PATH subway system pilot security project
| 07.11.2006 | 08:58:05 | Views: 2690 | ID:
July 11 '06: The Department of Homeland Security will begin a pilot security screening program at New Jersey's PATH stations starting Thursday, the New York Times reported. "Starting at 10:00 am Thursday, riders may be electronically searched by handheld devices that look like cameras, told to step in front of machines that resemble phone booths or subjected to tests involving radar, infrared sensors and other technology" according to federal sources. The pilot program will last three weeks and comes on the heels of recent announcements from New York City officials and federal homeland security officials that a terrorist plot to blow up commuter tunnels into the city was uncovered.

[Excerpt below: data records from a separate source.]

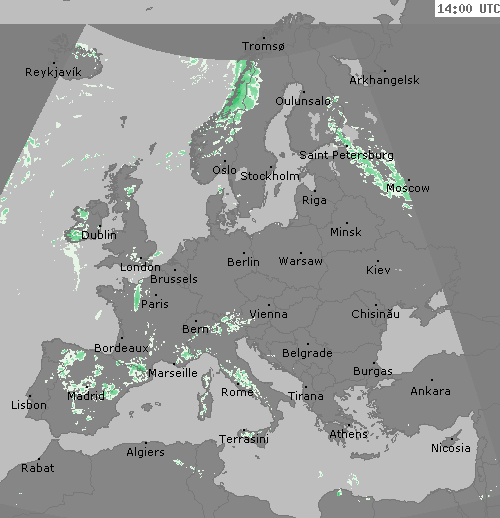Click the Moscow label

pyautogui.click(x=408, y=188)
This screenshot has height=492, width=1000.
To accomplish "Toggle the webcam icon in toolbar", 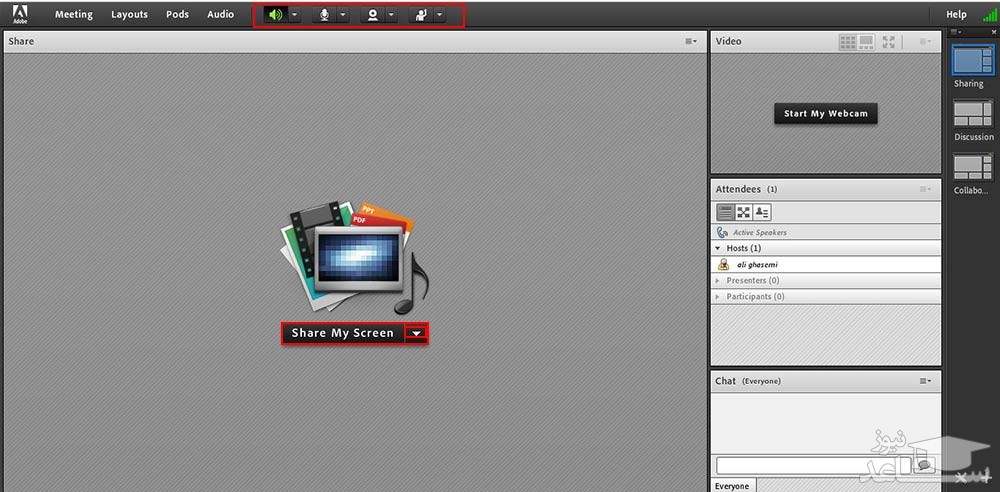I will 372,15.
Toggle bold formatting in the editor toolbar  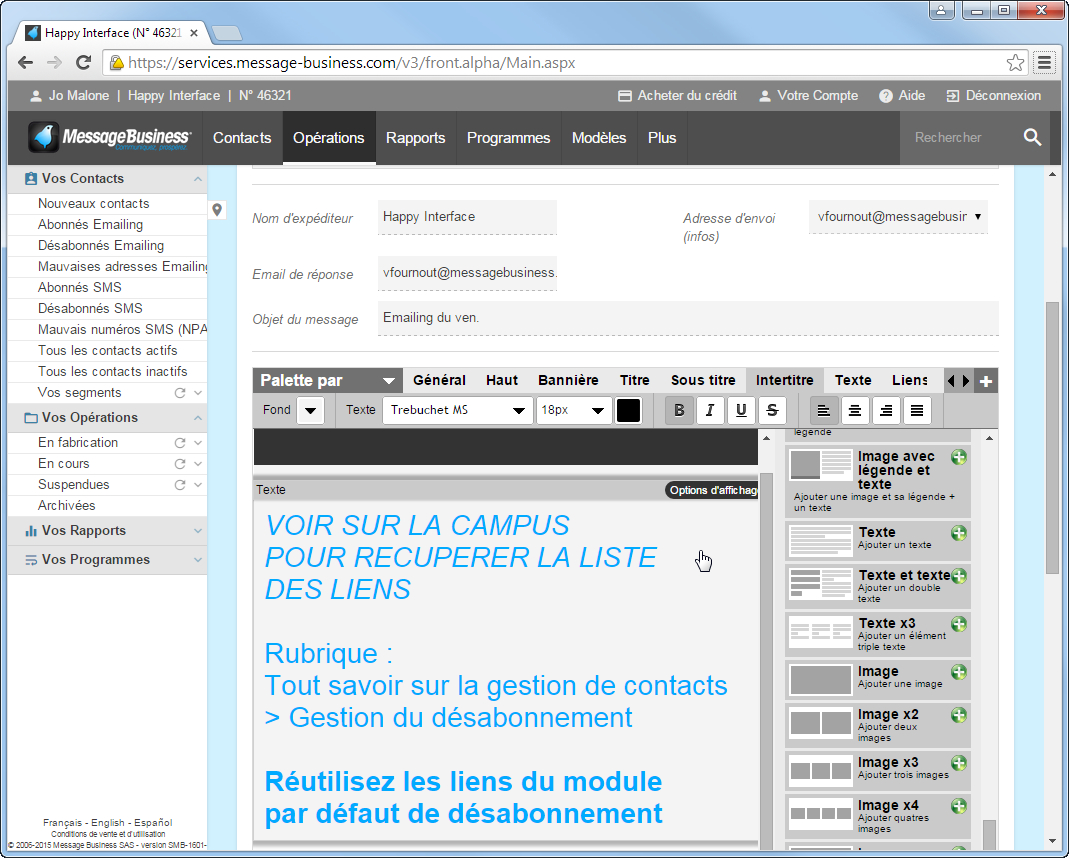click(x=679, y=410)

A DHS spokesman, Christopher Kelly told the Times, "In the first stage we used existing technology, and now we are moving out. ... It may slow things up by a few minutes for those who are selected, but in general, it won't significantly affect people's commute."Much of the technology being tested uses state-of-the-art advances which allow federal security officials the ability to scan many people "quickly and unobtrusively" - though officials would not give details. What government officials did tell the Times - millimeter-wave technology which can detect energy emitted by most objects - will be used. "Experts say that the sensors read energy wavelengths that pass through clothing or composite materials, and that millimeter-wave devices can be placed at a distance from passengers who are being scanned, while generating images of objects under their clothing," the Times reported. The pilot program is a two-year endeavor funded by $10 million from Congress "to develop scanning equipment that can provide railroad stations with a level of security comparable to what exists at airports."